PROMPT | Read the entries below and pull out each line with the string "agent".

MATERIALS PROVIDED |

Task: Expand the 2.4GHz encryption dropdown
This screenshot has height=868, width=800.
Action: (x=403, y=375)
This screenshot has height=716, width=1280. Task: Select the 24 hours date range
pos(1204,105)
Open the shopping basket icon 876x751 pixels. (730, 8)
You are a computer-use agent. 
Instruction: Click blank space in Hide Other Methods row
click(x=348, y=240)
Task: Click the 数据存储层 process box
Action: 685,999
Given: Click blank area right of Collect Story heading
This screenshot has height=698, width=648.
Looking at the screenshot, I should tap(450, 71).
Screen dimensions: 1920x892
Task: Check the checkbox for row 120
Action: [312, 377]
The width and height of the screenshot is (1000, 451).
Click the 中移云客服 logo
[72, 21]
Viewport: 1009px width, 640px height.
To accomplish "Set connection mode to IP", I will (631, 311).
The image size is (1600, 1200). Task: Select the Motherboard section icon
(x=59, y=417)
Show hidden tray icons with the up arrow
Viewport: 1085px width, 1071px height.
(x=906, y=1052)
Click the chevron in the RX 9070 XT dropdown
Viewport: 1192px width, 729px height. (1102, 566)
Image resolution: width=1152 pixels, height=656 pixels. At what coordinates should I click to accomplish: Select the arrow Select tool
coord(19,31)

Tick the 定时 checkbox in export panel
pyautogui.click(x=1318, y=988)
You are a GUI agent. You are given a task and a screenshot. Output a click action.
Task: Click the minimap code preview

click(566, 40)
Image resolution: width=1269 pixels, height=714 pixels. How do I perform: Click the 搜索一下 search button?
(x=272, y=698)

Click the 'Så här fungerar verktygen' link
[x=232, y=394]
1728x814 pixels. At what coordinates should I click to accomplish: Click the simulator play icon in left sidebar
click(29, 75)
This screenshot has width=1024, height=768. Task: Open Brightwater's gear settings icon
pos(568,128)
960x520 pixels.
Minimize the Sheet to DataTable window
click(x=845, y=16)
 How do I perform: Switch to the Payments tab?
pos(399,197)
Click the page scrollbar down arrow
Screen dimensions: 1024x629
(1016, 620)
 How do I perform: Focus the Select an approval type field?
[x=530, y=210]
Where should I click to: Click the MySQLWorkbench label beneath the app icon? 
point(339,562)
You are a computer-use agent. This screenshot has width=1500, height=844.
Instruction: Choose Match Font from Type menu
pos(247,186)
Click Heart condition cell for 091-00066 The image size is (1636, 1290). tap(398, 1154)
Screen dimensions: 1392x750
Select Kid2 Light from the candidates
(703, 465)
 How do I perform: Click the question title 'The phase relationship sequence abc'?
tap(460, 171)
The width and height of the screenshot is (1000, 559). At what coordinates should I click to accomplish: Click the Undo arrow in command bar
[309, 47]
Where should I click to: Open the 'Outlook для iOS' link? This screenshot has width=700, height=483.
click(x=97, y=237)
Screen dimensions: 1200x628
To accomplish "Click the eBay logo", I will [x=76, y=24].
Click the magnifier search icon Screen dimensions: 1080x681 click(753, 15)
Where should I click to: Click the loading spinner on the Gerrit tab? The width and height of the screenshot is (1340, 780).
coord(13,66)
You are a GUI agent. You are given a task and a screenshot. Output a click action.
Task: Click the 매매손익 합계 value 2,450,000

ANSWER BOX |
You are a computer-use agent. 
You are a GUI agent. You are given a task and a screenshot. Output a click action.
You are a computer-use agent. This screenshot has width=1500, height=844.
You are a GUI agent. You are given a task and a screenshot. Output a click action.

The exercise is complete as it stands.